• Data excerpts

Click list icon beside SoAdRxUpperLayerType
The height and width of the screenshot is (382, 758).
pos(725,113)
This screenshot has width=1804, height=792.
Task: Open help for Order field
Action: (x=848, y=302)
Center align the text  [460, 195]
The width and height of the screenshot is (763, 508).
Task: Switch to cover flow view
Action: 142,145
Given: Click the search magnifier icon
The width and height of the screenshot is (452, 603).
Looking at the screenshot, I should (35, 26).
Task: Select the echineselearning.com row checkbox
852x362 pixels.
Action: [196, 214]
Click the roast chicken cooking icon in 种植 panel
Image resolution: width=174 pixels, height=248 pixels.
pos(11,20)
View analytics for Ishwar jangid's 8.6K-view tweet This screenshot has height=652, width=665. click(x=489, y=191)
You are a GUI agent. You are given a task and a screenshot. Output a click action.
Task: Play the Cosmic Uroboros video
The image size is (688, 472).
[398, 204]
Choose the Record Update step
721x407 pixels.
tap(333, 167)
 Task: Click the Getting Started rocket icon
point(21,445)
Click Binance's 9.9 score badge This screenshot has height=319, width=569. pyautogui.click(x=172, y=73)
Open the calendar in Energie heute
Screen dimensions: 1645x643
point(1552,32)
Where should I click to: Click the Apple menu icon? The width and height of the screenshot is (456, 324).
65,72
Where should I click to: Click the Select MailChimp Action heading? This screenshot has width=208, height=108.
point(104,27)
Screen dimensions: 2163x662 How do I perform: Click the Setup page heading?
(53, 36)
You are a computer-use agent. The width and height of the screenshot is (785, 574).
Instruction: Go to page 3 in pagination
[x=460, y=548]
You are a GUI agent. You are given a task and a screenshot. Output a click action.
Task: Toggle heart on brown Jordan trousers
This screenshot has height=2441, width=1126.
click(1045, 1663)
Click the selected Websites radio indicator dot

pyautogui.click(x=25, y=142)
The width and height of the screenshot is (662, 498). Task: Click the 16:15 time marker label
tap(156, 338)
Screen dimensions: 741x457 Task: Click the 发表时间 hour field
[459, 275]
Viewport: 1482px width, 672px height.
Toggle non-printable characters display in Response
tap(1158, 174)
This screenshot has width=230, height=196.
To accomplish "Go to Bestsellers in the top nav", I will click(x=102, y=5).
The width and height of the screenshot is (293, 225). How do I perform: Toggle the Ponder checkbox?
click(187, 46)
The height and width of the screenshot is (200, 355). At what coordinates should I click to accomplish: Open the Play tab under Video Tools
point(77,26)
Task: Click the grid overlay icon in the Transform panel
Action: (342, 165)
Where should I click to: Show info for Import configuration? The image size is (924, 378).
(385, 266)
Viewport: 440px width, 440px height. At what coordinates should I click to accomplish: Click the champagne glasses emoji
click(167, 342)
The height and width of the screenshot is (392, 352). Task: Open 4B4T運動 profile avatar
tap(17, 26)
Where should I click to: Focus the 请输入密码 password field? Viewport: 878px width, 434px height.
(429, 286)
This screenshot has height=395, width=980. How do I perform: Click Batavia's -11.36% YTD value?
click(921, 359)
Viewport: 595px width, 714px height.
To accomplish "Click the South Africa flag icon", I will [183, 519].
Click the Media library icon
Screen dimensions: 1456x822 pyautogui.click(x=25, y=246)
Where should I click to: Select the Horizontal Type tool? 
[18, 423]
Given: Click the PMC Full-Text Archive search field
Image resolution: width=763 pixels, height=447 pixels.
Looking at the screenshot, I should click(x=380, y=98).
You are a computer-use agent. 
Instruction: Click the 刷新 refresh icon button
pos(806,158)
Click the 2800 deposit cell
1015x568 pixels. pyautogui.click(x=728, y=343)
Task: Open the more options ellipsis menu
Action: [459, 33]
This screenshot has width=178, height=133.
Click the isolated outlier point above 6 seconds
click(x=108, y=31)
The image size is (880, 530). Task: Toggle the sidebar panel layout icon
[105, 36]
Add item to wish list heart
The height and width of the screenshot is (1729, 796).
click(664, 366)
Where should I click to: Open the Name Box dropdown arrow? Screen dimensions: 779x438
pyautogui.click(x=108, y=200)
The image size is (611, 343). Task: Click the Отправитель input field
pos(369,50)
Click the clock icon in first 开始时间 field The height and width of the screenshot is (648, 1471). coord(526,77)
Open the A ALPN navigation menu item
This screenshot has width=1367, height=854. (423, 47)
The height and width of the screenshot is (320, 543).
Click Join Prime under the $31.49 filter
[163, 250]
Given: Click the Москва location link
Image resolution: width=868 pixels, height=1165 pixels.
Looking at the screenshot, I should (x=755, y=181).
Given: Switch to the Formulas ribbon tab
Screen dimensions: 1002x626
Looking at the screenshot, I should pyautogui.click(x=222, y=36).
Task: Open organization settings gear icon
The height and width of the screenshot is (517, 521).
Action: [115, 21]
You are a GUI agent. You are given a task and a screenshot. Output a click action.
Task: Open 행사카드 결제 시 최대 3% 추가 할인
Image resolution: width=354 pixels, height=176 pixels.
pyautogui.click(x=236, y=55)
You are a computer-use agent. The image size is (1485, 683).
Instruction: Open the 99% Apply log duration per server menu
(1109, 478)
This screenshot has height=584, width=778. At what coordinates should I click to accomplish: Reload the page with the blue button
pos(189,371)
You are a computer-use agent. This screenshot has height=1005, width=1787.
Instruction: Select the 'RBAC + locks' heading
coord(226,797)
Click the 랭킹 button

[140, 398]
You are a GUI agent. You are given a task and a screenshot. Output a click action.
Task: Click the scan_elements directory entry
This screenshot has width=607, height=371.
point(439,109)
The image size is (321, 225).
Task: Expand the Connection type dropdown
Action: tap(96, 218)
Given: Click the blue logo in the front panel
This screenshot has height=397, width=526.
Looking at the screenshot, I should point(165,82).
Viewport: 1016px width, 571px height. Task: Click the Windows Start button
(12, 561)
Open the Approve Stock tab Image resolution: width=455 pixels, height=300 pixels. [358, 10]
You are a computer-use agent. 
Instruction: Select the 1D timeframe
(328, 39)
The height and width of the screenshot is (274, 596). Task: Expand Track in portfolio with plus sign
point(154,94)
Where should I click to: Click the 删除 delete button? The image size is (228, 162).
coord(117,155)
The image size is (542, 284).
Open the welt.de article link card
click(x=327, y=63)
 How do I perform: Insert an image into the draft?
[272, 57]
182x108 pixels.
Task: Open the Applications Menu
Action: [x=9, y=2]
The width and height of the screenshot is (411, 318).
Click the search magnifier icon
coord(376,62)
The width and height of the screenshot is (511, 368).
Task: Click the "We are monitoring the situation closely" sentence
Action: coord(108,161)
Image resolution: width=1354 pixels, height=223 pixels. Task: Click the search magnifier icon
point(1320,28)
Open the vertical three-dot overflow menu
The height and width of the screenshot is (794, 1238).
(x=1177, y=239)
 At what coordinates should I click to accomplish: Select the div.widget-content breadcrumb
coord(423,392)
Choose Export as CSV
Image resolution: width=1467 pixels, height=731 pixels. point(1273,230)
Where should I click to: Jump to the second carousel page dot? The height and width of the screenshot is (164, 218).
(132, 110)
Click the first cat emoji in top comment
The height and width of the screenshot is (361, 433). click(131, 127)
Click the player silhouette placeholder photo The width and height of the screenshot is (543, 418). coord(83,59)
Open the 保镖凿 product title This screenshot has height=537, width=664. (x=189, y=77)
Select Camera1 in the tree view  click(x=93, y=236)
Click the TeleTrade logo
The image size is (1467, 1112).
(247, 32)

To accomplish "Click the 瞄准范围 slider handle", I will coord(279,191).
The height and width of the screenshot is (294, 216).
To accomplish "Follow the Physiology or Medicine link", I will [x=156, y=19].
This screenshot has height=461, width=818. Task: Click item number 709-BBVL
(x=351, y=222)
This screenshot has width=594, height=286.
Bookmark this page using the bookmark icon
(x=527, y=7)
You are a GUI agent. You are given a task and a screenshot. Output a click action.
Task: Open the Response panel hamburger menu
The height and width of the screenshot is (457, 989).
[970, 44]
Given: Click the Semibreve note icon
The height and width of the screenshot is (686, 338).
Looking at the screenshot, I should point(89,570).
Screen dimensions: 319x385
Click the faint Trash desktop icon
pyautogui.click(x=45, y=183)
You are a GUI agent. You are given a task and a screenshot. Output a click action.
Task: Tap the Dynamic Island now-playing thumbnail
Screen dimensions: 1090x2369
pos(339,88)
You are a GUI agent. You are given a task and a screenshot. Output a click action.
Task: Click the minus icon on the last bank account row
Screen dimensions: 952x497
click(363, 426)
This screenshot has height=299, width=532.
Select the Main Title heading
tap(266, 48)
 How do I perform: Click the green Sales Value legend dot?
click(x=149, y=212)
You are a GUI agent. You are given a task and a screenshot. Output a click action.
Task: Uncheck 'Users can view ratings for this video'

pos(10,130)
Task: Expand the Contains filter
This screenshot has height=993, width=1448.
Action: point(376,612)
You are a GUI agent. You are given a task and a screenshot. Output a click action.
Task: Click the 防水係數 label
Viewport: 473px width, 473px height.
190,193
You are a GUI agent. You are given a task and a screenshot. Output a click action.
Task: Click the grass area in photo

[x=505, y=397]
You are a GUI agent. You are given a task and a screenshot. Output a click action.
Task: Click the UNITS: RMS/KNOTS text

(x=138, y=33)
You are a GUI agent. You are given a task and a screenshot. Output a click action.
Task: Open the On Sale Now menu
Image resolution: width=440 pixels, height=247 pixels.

• Exercise aim
Only the lines holding "heart" are wanted, so copy each of them from the material.

• Solution to the problem
Task: Toggle heart on brown Jordan trousers
Add item to wish list heart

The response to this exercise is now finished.